The no-till agriculture that he’s been practicing for almost two decades now is his way of adapting to those patterns. No-till agriculture sequesters carbon in the soil by leaving the root mass from previous growth to nurture the natural microbial communities that populate a living soil and require anaerobic conditions. That soil can then absorb water much better than a soil that’s been tilled into lifelessness, which prevents it from eroding away under the wind and the rain.
“Even if the climate warms, the crops grow better. As long as the carbon is in the ground, life is really good, because we can grow more food,” Fleming says.
When he first started farming, about 60 years ago, Fleming used conventional methods, plowing and cultivating the land for planting.
“The ground was always – it was just ground, a medium to grow a crop. When I converted to no-till, all of a sudden, the earthworms came back. I have a living compost pile out there. I have earthworms – never had them before,” he says. “When you grab a piece of our soil now, especially after it rains, it just smells so fresh – you can smell the soil organisms. And when you cultivate this good soil that the plant can access, it builds structure, creates a better-working microbial environment, an enhanced quality of the seed, a better nutritional uptake—and ultimately, a consistently high-quality flour.”
Rain, when it comes now, doesn’t run off his fields the way it used to, he says.

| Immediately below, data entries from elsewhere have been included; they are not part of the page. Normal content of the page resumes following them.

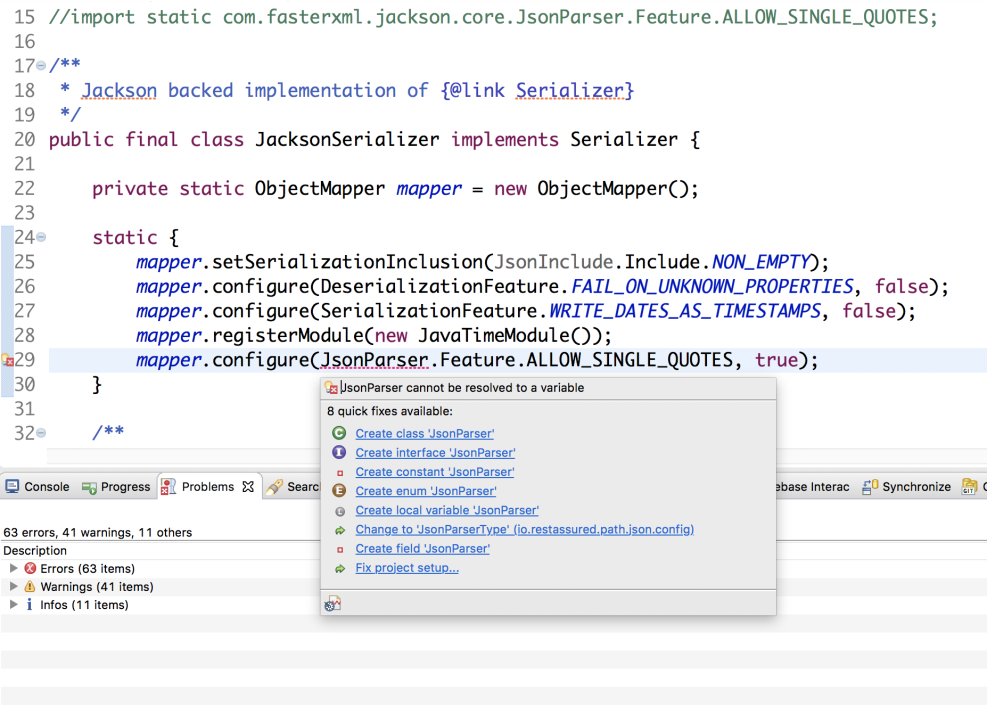
Task: Click the gray local variable icon
Action: point(340,511)
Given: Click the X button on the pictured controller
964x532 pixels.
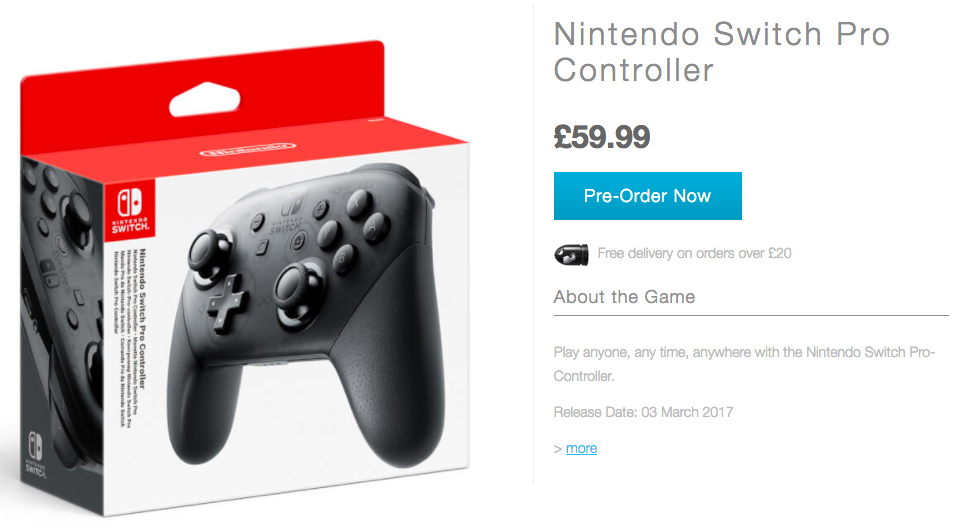Looking at the screenshot, I should 358,202.
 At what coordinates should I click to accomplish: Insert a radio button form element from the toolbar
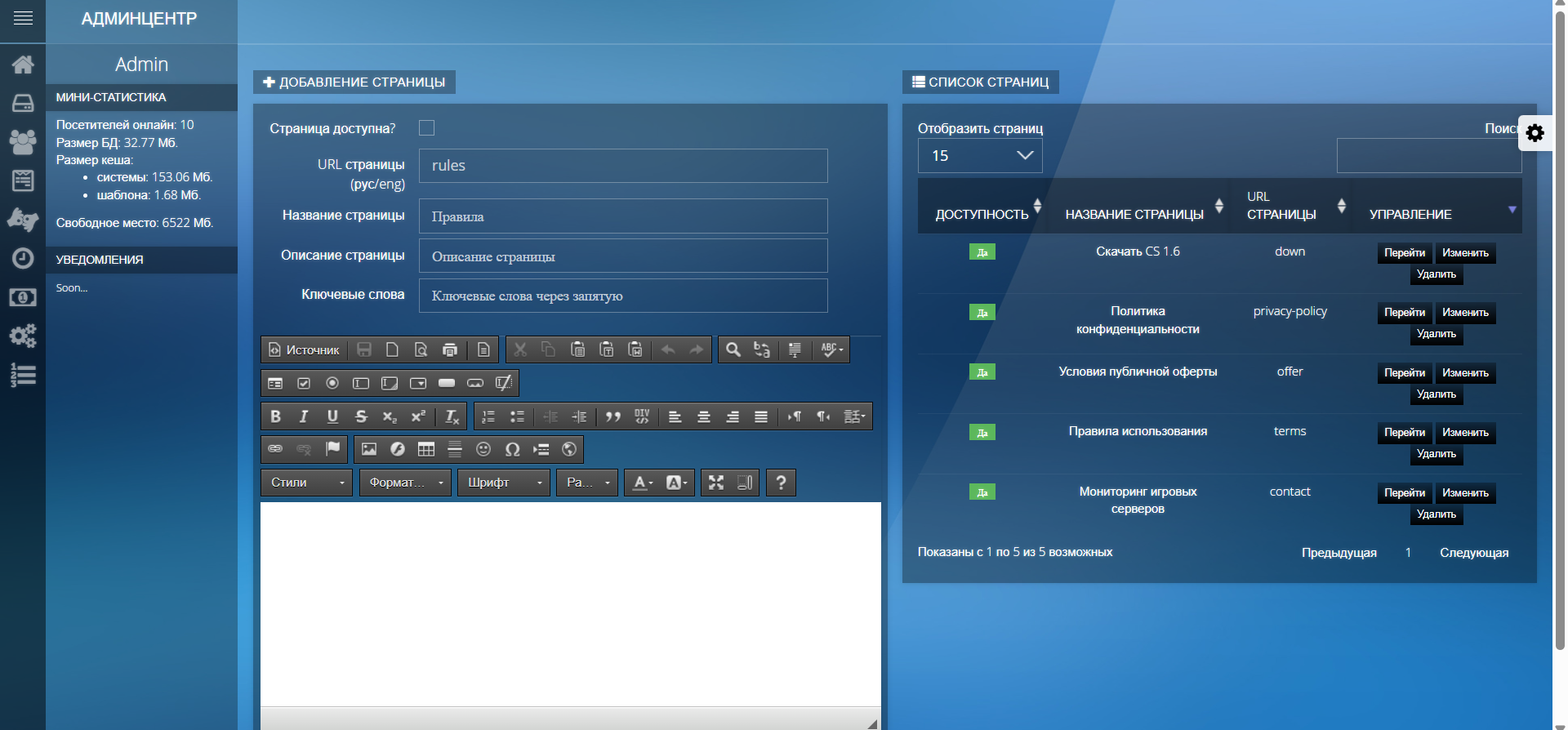(x=332, y=383)
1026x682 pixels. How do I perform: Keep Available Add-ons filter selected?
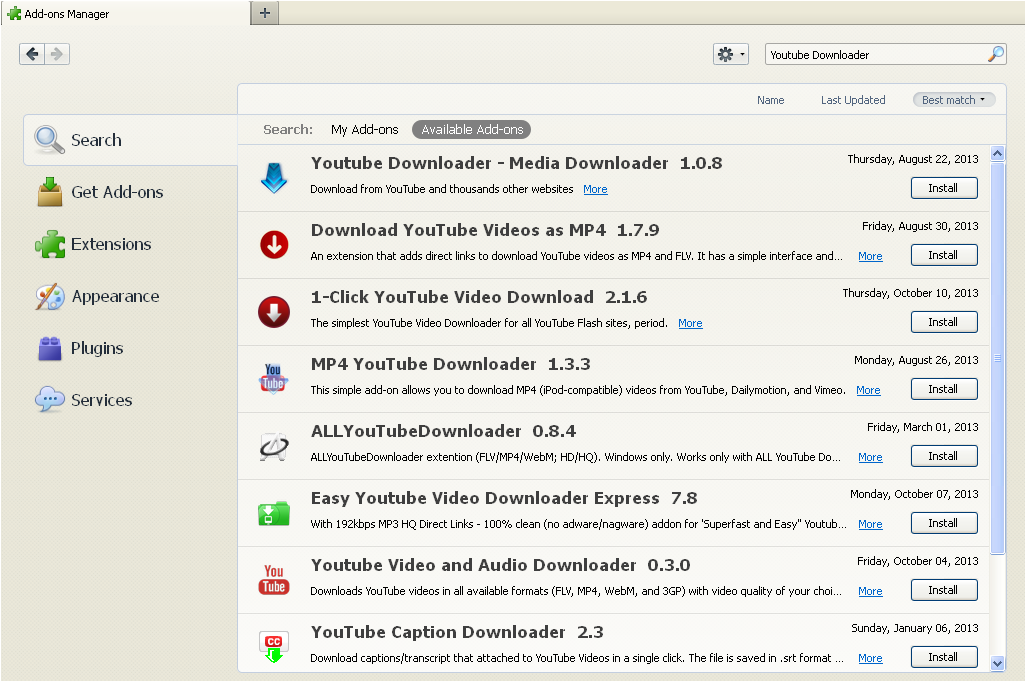[470, 130]
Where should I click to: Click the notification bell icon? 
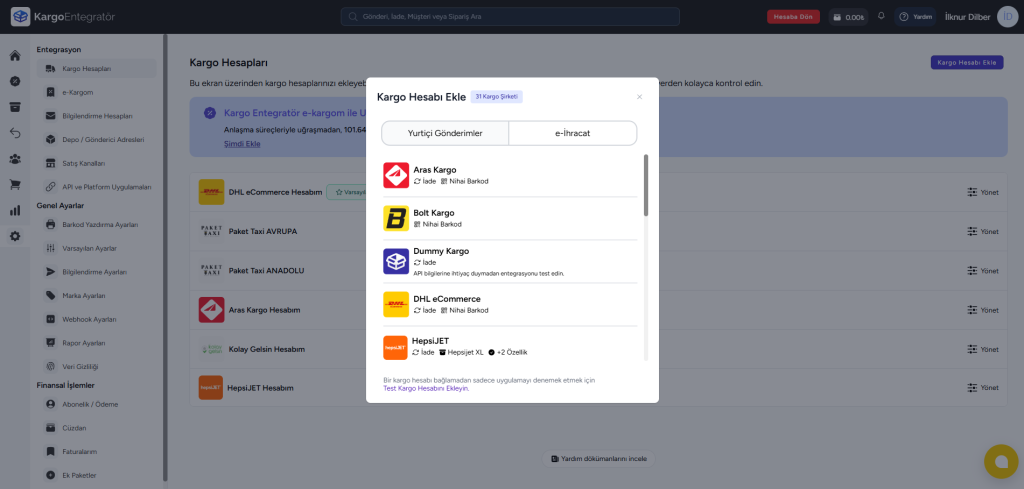tap(881, 16)
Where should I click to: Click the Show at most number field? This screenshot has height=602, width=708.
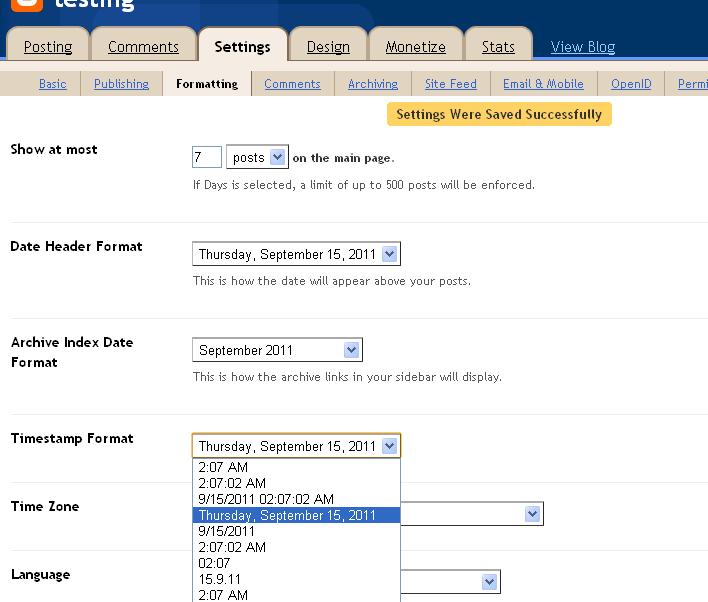coord(206,158)
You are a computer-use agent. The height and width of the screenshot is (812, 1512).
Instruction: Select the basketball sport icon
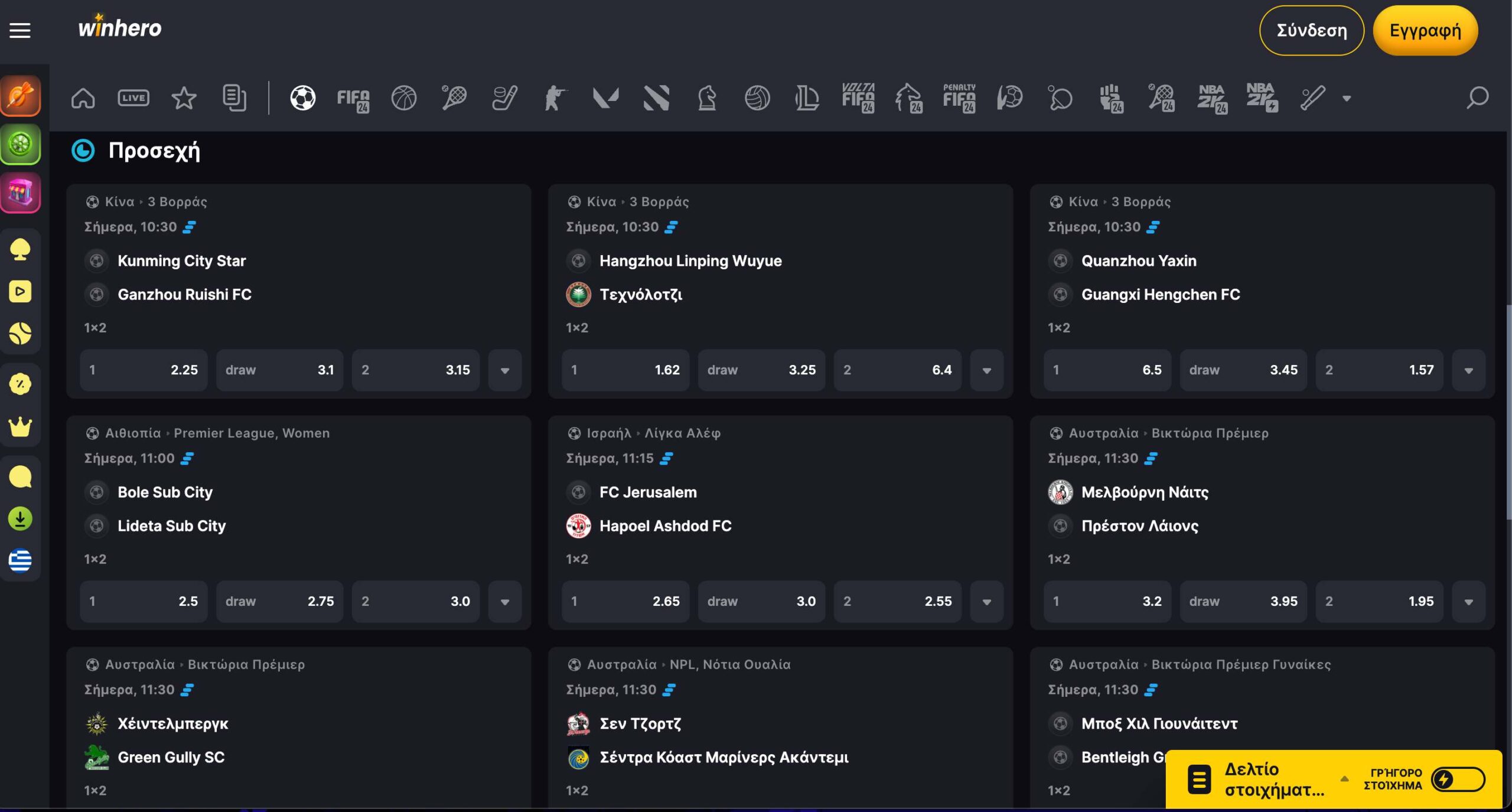pos(404,98)

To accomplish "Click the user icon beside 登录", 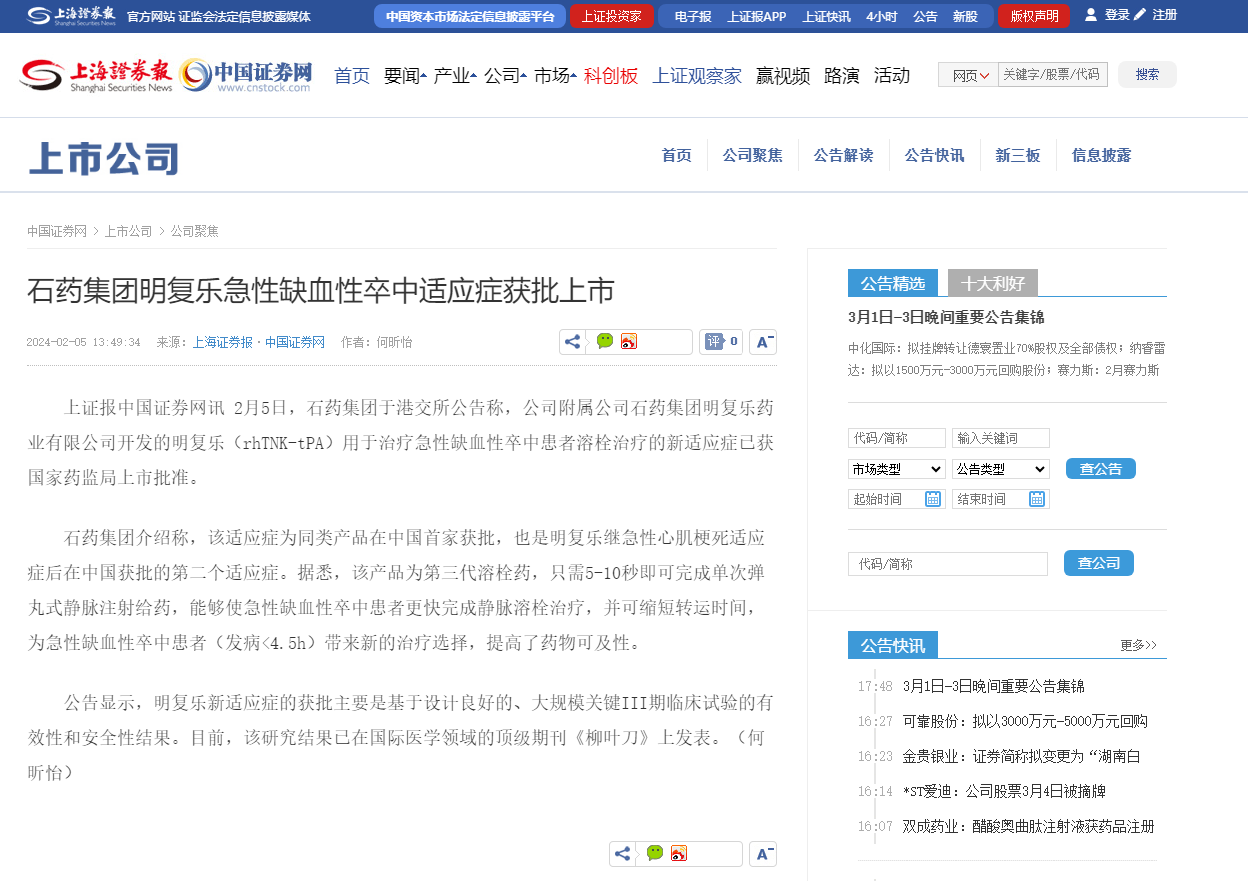I will click(x=1090, y=15).
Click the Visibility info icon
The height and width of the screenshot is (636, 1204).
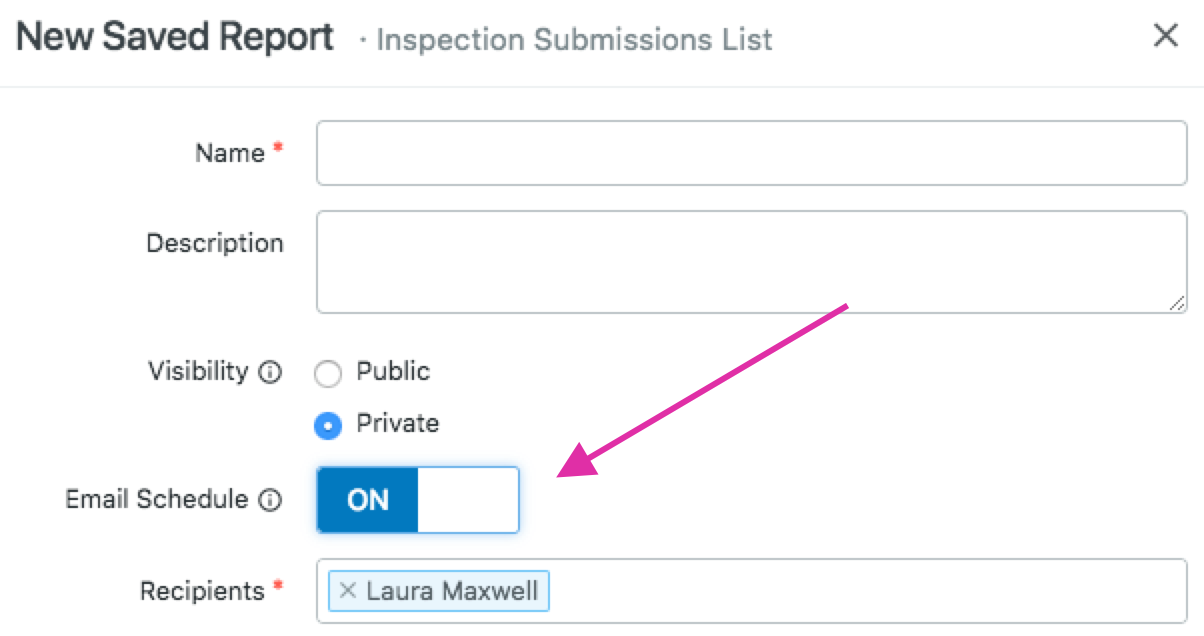pyautogui.click(x=269, y=373)
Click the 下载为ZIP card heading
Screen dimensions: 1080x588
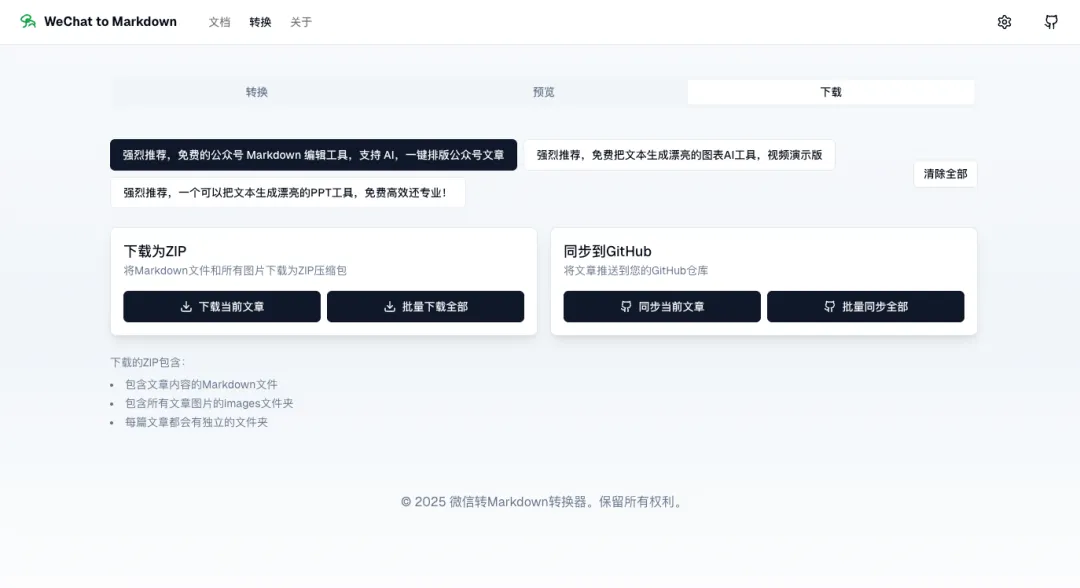pyautogui.click(x=155, y=251)
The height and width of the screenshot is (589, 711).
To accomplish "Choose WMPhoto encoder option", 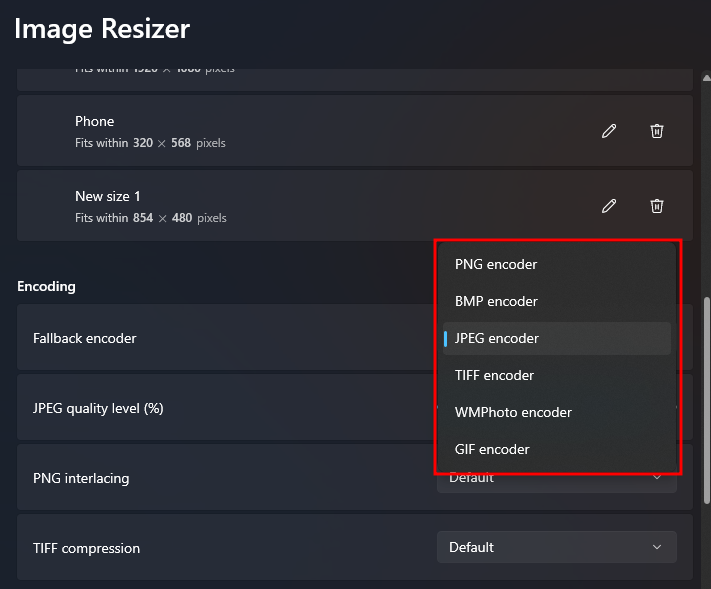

“I had pastures where we had gullies [caused by soil erosion]. We don’t have that anymore,” he says. “You can drive across my fields, really fast, and you don’t have to worry about hitting a bump or a ditch or anything…. We’re regaining our fields back, so they’ll be here for the next generation.”
“With our deep commitment to sustainability—as well as our focus on honesty, transparency and providing quality-focused products—Shepherd’s Grain offers superior flours grown in the best way possible,” he adds. “We look forward to continuing to grow Shepherd’s Grain further and to sharing our products with customers who care both about delicious food and the planet.”